Georges Tournay

Personal information
- Date of birth: 6 October 1960 (age 65)
- Place of birth: Cambrai, France
- Height: 1.74 m (5 ft 9 in)
- Position: Forward

Senior career*
- Years: Team / Apps / (Gls)
- 1976–1977: Cambrai
- 1977–1983: Lens / 18 / (0)
- 1983–1985: Abbeville / 55 / (8)
- 1985–1992: Louhans-Cuiseaux / 159 / (16)

Managerial career
- 2001: Lens
- 2012–2013: Boulogne

= Georges Tournay =

French footballer (born 1960)

Georges Tournay (born 6 October 1960) is a French football manager and former player who most recently managed Championnat National side US Boulogne.
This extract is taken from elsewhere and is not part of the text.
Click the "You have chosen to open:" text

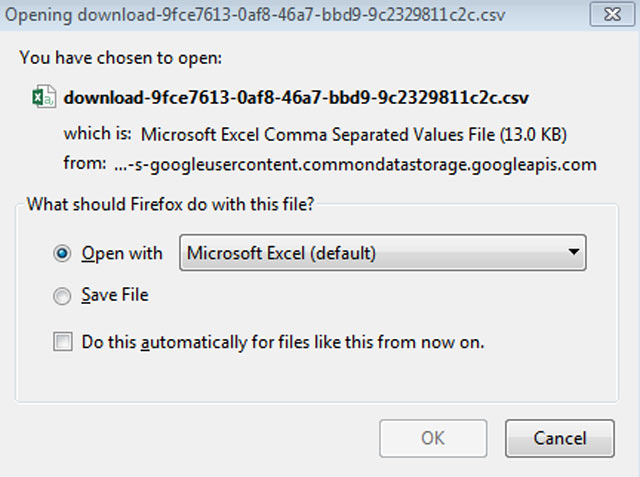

During his career he played as a forward for Cambrai, Lens, Abbeville and Louhans-Cuiseaux and made over 200 league appearances in total. After retiring in 1992 he became manager of the Lens C team and was then named reserve team coach two years later. Between 1999 and 2005, Tournay was the assistant manager at Lens, and had a four-month spell in charge of the first team between February 2001 and June 2001. He later worked as the head of youth development at the club before returning to the assistant manager post under László Bölöni in January 2011.

Tournay was hired as head coach of Boulogne on 23 June 2012. He was selected ahed of former Neuchâtel Xamax manager François Ciccolini and Carquefou trainer Denis Renaud.